O mundo está cheio de empresas de fachada. Pelo menos quando o assunto é a inovação. É o que a americana Nancy Tennant, executiva que lidera a inovação na Whirlpool – que detém as marcas Brastemp, Consul e KitchenAid – chama de “PR Innovation”, uma espécie de relações públicas da inovação. Essas empresas falam muito sobre o tema, divulgam exaustivamente que investem nisso e, depois de tanto comercial, conseguem agregar valor à imagem. “O problema é que essas empresas não criaram a mudança necessária para se tornarem verdadeiramente inovadoras”, afirma Nancy.
Para a vice-presidente para liderança e competência estratégica da Whirlpool Corporation, professora do programa de MBA da Universidade de Notre Dame, em Indiana (EUA), e uma das principais palestrantes do 3º Congresso Brasileiro de Inovação na Indústria, a maioria das empresas com mais de dez anos de vida não foi construída para inovar. Elas foram criadas para cortar custos, reduzir as variações de processos e aumentar o lucro.
Todas essas coisas são boas, mas agora é necessário mudar para ser inovador e também criar um crescimento sustentável e rentável. Muitas vezes, as forças que ajudam as companhias a alcançar boa competitividade são as forças que matam a inovação. “As empresas vencedoras serão aquelas que conseguirem unir as duas coisas”, acredita Nancy.
Entre os principais erros cometidos pelas empresas, Nancy destaca o fato de elas exigirem a inovação de seus funcionários quando elas mesmas nunca os treinaram ou removeram as barreiras para o seu respectivo sucesso. Os líderes das empresas têm como desafio transformar a cultura das organizações de forma a criar novos mercados a partir de ideias, talentos e recursos.

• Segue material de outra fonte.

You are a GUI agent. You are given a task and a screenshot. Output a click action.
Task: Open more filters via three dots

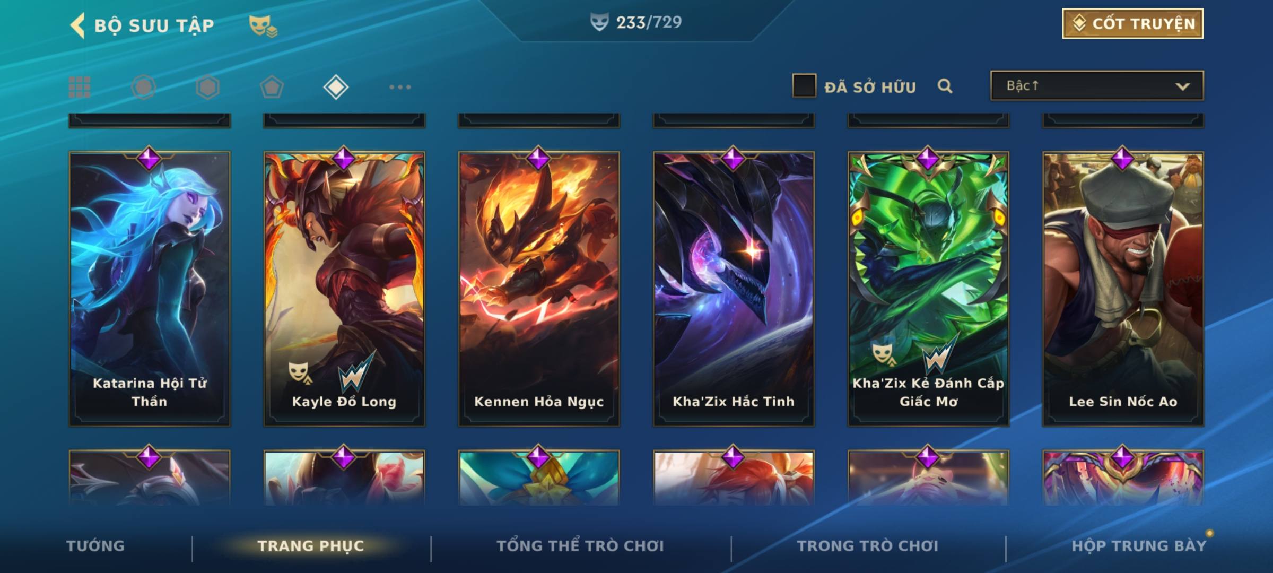coord(400,87)
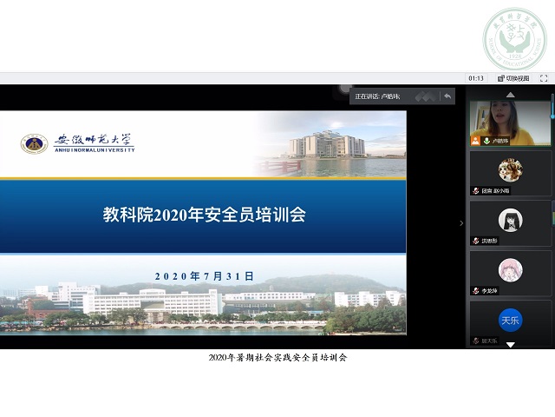The image size is (555, 417).
Task: Collapse the participant video sidebar using the chevron
Action: (461, 223)
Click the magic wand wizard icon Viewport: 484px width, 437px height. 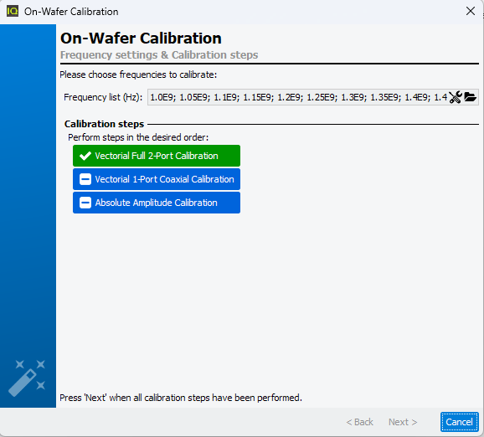[x=27, y=378]
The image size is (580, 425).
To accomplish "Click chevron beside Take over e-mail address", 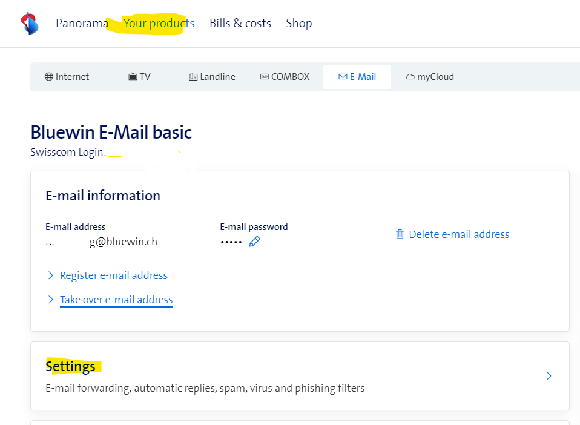I will tap(50, 300).
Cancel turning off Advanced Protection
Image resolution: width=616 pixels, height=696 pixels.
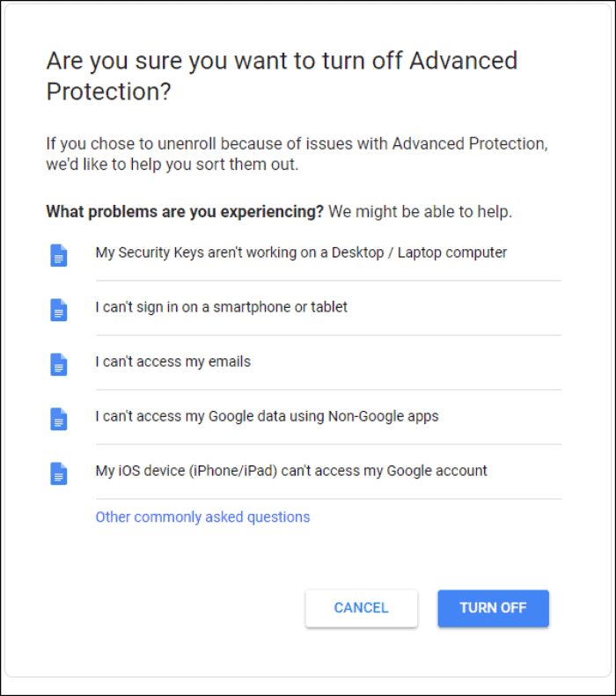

Para Nancy, a inovação deveria ser um direito de todo empregado de uma organização, e não um privilégio de vice-presidentes e times de marketing.

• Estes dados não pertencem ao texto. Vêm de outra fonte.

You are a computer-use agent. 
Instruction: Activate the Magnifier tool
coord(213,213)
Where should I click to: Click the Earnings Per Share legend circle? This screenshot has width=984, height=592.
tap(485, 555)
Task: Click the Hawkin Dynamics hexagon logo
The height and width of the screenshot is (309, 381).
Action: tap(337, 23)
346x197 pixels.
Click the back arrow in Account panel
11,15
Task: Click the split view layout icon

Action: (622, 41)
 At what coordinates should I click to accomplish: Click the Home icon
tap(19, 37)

Para ela, existem hoje dois tipos de empresa: a que pode inovar e aquela que já é inovadora. A primeira pode contratar consultores, adquirir companhias ou criar eventos especiais que levem à inovação. A segunda, que já é inovadora, pode gerar inovação o tempo todo. Para se manter no segundo time, a Whirpool investe por volta de US$ 100 milhões por ano em Pesquisa & Desenvolvimento, comunicação e marketing para suas três marcas.
Nancy enxerga o Brasil como um dos países mais inovadores do mundo. Ela atribui sua visão ao modelo adotado pelo Governo para economizar energia e promover o movimento verde. Também considera que as empresas daqui aprenderam a sobreviver em tempos de crise e a prosperar mesmo diante de muita volatilidade econômica. “Fico muito impressionada com a criatividade, inovação e espírito vencedor dos meus colegas brasileiros”, diz.
Embora considere a Whirlpool muito inovadora, Nancy revela que a empresa é uma eterna insatisfeita. “Sempre vemos que há novos ou melhores caminhos para inovar”.A fabricante, como ela gosta de contar, construiu uma máquina de inovação que é invejada pela concorrência. Essa máquina, no entanto, precisa passar constantemente por manutenção para operar de forma apropriada. Neste momento, o equipamento encontra-se na assistência técnica. “A Whirlpool está redefinindo sua estratégia de inovação e desenvolvendo seu próximo passo”.
A fabricante de refrigeradores, fogões, lavadoras, secadoras e micro-ondas inseriu a inovação em seu dia a dia a partir de 1999, antes de a maioria das empresas perceberem que cada empregado poderia inovar, desde que tivesse as habilidades e ferramentas corretas para isso. “O andar de eletrodomésticos dos lojistas passou de um mar de caixas brancas para um tsunami de produtos com novos recursos e cores”, conta Nancy. A experiência de compra do consumidor ficou mais interessante e divertida. Em troca, a Whirlpool conseguiu fidelizar seus clientes, gerar propaganda boca a boca e aumentar suas margens de lucros.